That is all exactly right. But this earlier statement isn’t: each of those parts would be compared against 4+c filters to see which one activated it the most.
Ok, I think I’m starting to understand this. Just have to rewind a lot. Glad I have study group tomorrow to bounce some ideas off hiromi and metachi!
Note that the loss function is nearly identical to the single bounding box loss function we used at the end of
pascal.ipynb. The only significant difference is that we first have to solve the matching problem.
(There’s also a much more minor difference that we use binary cross entropy and ignore background, instead of categorical cross entropy, but it’s fine to totally ignore that difference for now)
A while ago, I ran into this post which helped clarify the idea of BN rather well for me. Now and then, I go back to it to refresh myself when I’m confused. Hopefully helpful to more. https://towardsdatascience.com/understanding-batch-normalization-with-examples-in-numpy-and-tensorflow-with-interactive-code-7f59bb126642
Ow, that’s very nice, I will search more information about this. I actually face this scenario very often, In deep reinforcement learning is common to have one network body with multiple heads.
Check if git pull had some conflicts , resolve them and commit and reopen.
I faced this problem when I had some commit conflicts on pascal.ipynb file. After resolving those, the notebook opened fine.
yes found git full conflicts and all okay now. Thanks!
I fixed a bug yesterday and created a new gist. Updated the link now. Thanks!
I did. But when you rerecorded that part was lost.
Oh I understand now - sorry! I highlighted @sermakarevich’s Kaggle gold medal in the Jigsaw Toxic Comments competition.

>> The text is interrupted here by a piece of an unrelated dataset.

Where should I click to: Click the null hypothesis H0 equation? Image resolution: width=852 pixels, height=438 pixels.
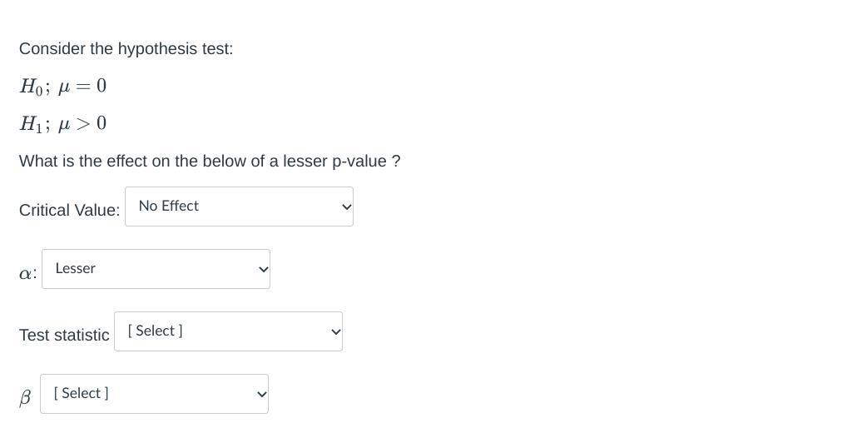(x=63, y=87)
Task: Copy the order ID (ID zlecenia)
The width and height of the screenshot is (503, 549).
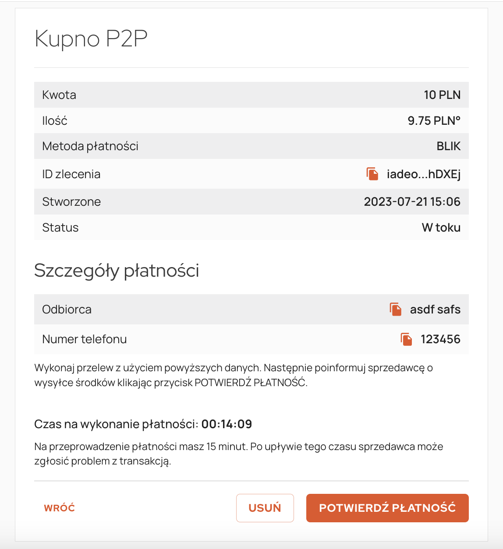Action: point(372,174)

Oops, I missed that part too. Any chance the link with live stream is still valid ?
This was just amazing:
While presenting this slide @jeremy mentions two Conv2d operations performed in succession:
The first one is a Conv2d that takes the outputs from the resnet model of shape
(7, 7, <num channels>) to a new shape of
(4, 4, 4+<num_classes>).
In the lecture we are not provided the other settings for the convolution but I guess they would be easy to figure out by looking at the notebook. My guess is that they are performed with a
(3, 3) kernel and a padding of 1. These are quite common settings that preserve feature map size with a stride of 1 and I assume they might be what we go here for with a stride of 2, which gives us the ‘(4 ,4)’ feature maps.

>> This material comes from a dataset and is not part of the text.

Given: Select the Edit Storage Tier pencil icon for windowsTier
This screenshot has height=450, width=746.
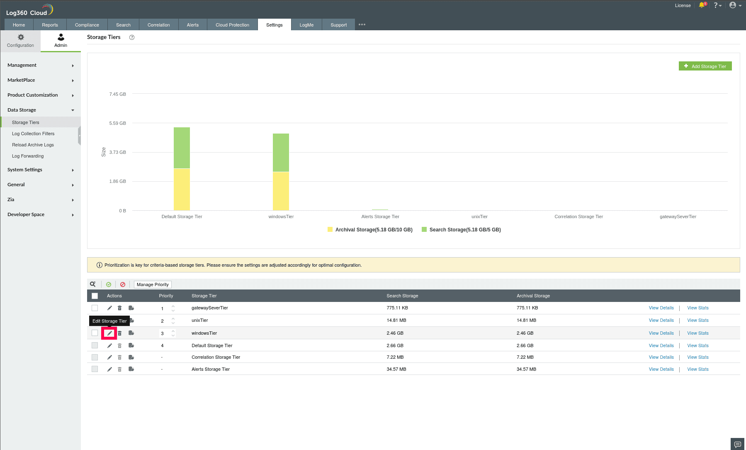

Here however, we perform another set of convolutions going from
(4, 4) to
(2, 2). Given how these two convolutions seem to be doing roughly the same thing, I would expect their parameters to be the same. But I don’t see how we can go from
(4, 4) to
(2, 2) with a filter size of
(3, 3) and a stride of 2. We could do one side padding but that sounds absolutely horrible
The only settings that seem reasonable here for the 2nd convolution would be padding of 0 and a
(2, 2) kernel.
But is this really what is happening here? More interestingly, if these convolutions don’t share parameters, why is that?
I was really blown away by the observation that a receptive field will ‘look more’ at what is in the center. (this is nicely shown using excel where there are more values feeding into the center of a receptive field than its sides). Could this be a factor that plays into the conv params here? If we want to look as best as we can at a square we should probably look at the center given the nature of a receptive field and the padding of 1 is counter productive. Going from
(4, 4) to
(2, 2) seems to be doing just that.
But why the earlier convolution?
Or maybe this whole reasoning is wrong and there is something else happening here?

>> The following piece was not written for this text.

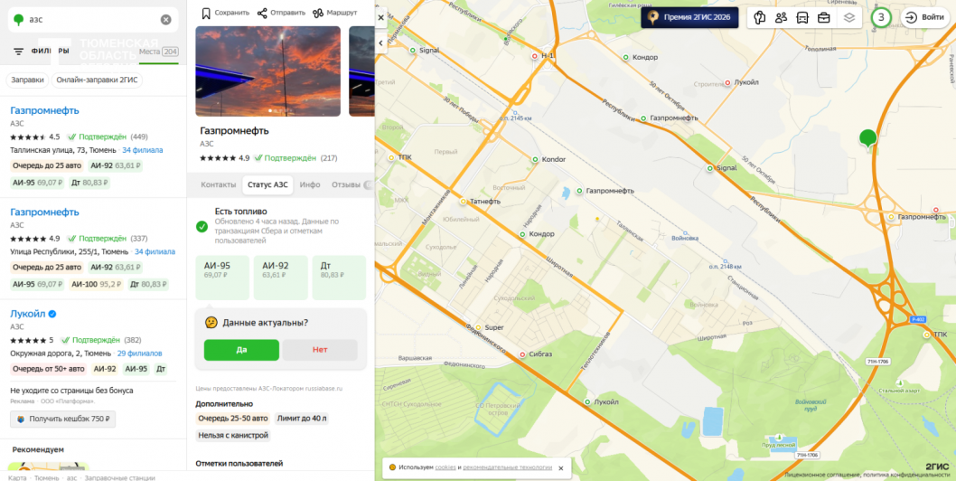
Task: Click the Получить кешбэк 750 ₽ button
Action: point(62,420)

Not sure I understand—why wouldn’t you get from
(2,2) with a
(3,3) conv, a stride of 2, and padding 1? Those settings should exactly halve the size of the input
I think you would need a stride of 3 for a 3x3 kernel with a padding of 1. But then you end up looking at a lot of zeros.
The formula for the output size is (W−F+2P)/S+1, where W is the input size, F is the size of the conv kernel, and P is padding. For this case I guess it would come down to how you do the rounding. You’d get (4-3+2)/2 + 1, or 3/2 + 1, and I think you do integer division (round down), so you’d get 1 + 1 or 2 as the output size.
Source for formula: http://cs231n.github.io/convolutional-networks/
I think I see what you’re saying though—in that case you wouldn’t be using the right or bottom padding, so in that sense it would be a “one side padding” like you mentioned.